Another way businesses make a profit on love is from payment methods. Card companies Visa and MasterCard receive transaction fees from online purchases. Transaction fees can be up to as much 2.75-2.99%. Savvy shoppers are beginning to realise this and put away their cards. Instead, people are turning to free online payment methods like iDebit. iDebit works as an extension of your online banking. Simply look for their logo, click and log into your online banking. Authorise the payment and voilà.

Alternatively, to iDebit, there are also merchant pay methods. For example, Apple Pay and Amazon Pay. Both Apple and Amazon created their own payment methods to maximise their profits. So, when it comes to Valentine’s Day online there is still a cost for love.

Most purchased items on Valentine’s Day

Cards are by far the most commonly purchased item on Valentine’s Day. Cards can be purchased at the majority of high street stores. Making them also the most readily available Valentine’s Day gift. Chocolates and flowers take second and third place. Unlike cards, flowers and chocolates are not as easily sourced. When it comes to purchasing flowers on Valentine’s Day there are also certain expectations. Roses are the most commonly associated flower for Valentine’s Day. Florists and supermarkets make a fortune on roses each year. This is because roses are one of the most expensive flowers to buy. A dozen red roses cost around £30 in the UK. Other beautiful flowers like the Gerbera daisy or the humble carnation don’t get a look in.
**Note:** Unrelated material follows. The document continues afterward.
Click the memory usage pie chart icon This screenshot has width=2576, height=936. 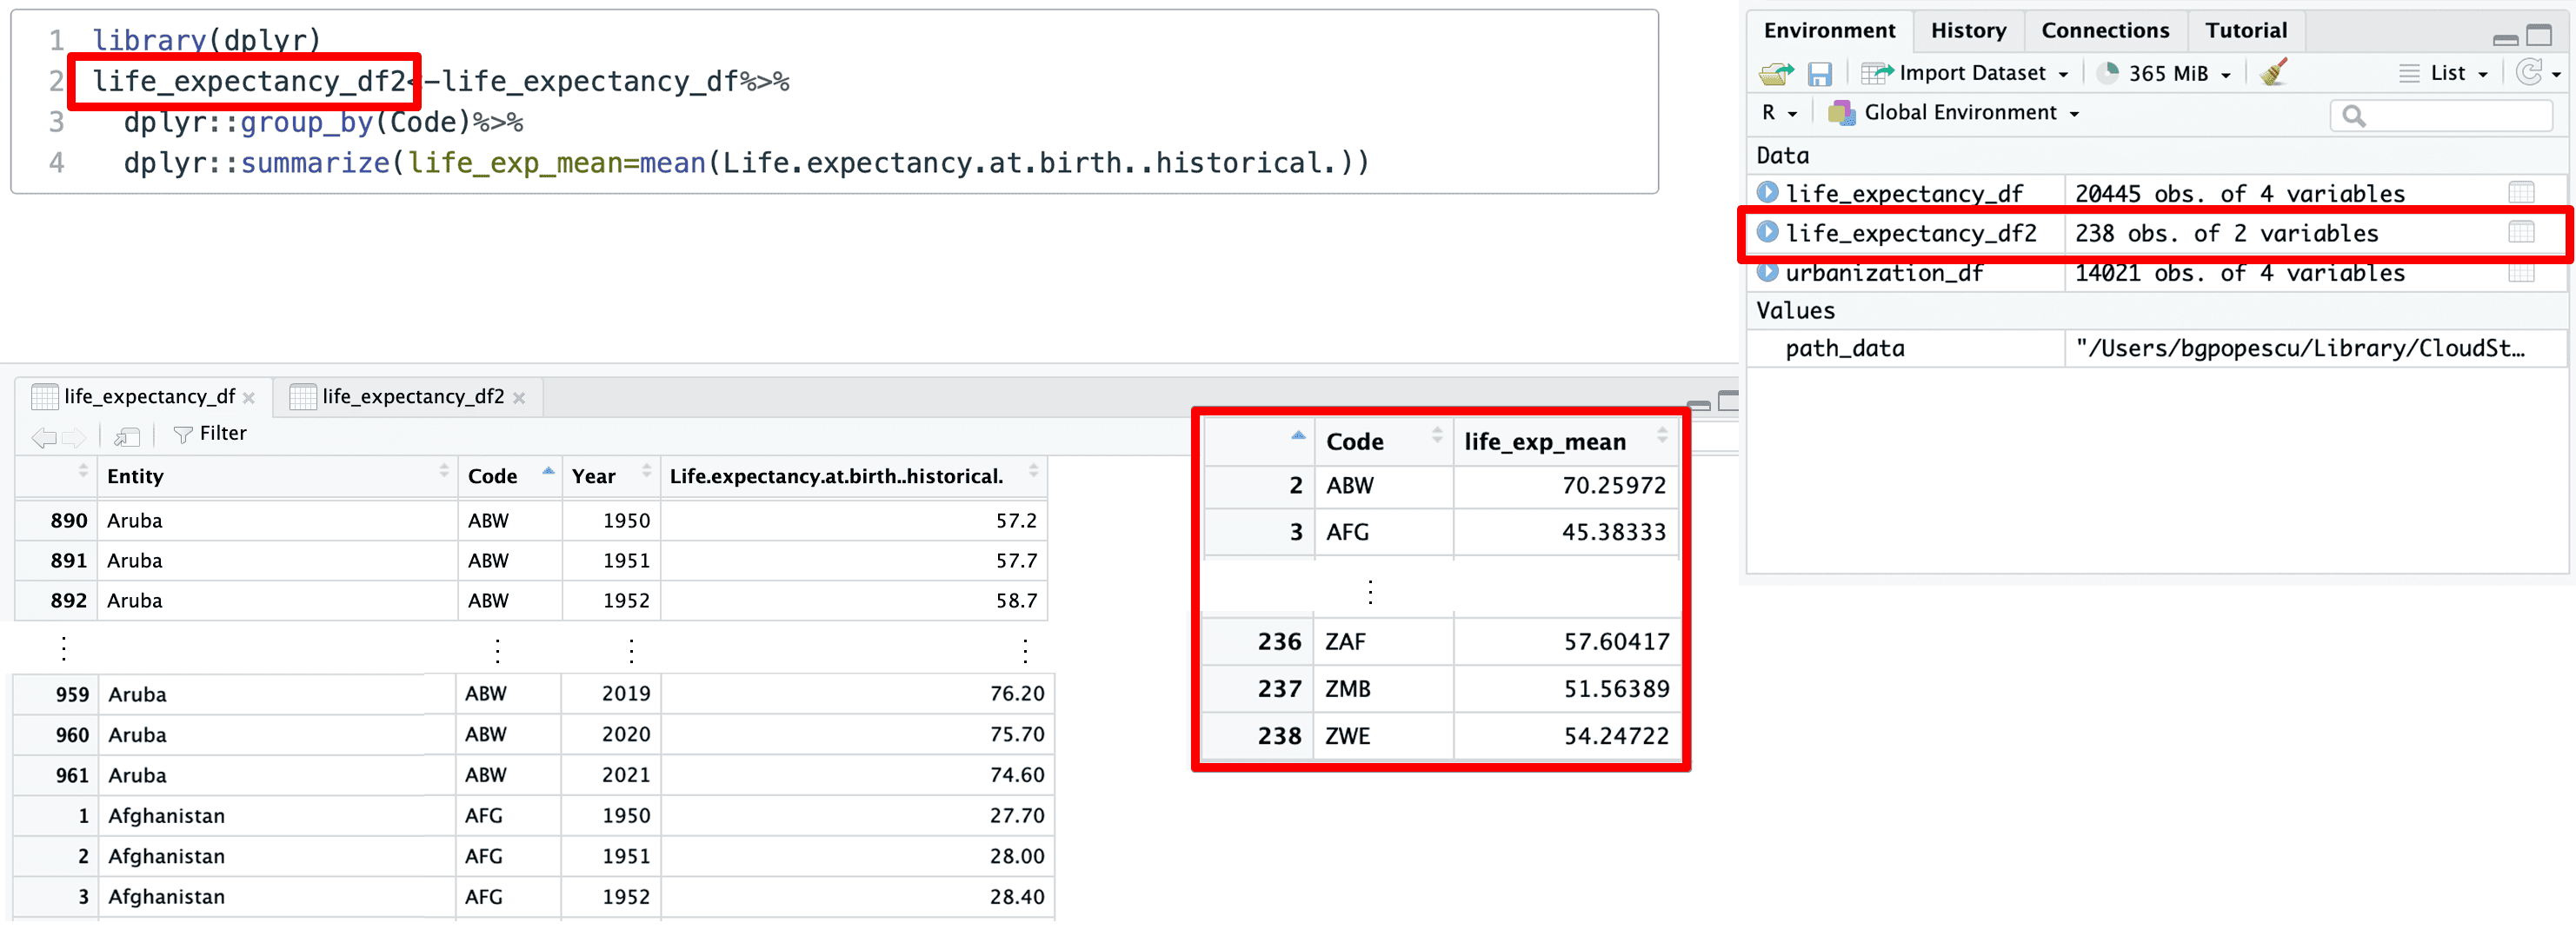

Trailing the bottom of this list are stuffed bears. Often seen as tacky, stuffed toys are also the most likely to end up in a charity shop.

A final word on love

As love blossoms all around us so do its cost. Valentine’s Day 2018 is forecasted to net close to £2 billion pounds. While for the many Valentine’s Day is a day for love and celebration. Retailers online and on the high street see Valentine’s Day in business terms only.